▶ **TASK TO CARRY OUT**
Transcribe the entries below exactly.

▶ **SUPPLIED DATA**
....................

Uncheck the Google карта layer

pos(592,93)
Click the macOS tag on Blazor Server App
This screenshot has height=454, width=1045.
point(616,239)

....................

▶ **OUTPUT FOR THIS TASK**
Uncheck the Google карта layer

pos(592,93)
Click the macOS tag on Blazor Server App
This screenshot has height=454, width=1045.
point(616,239)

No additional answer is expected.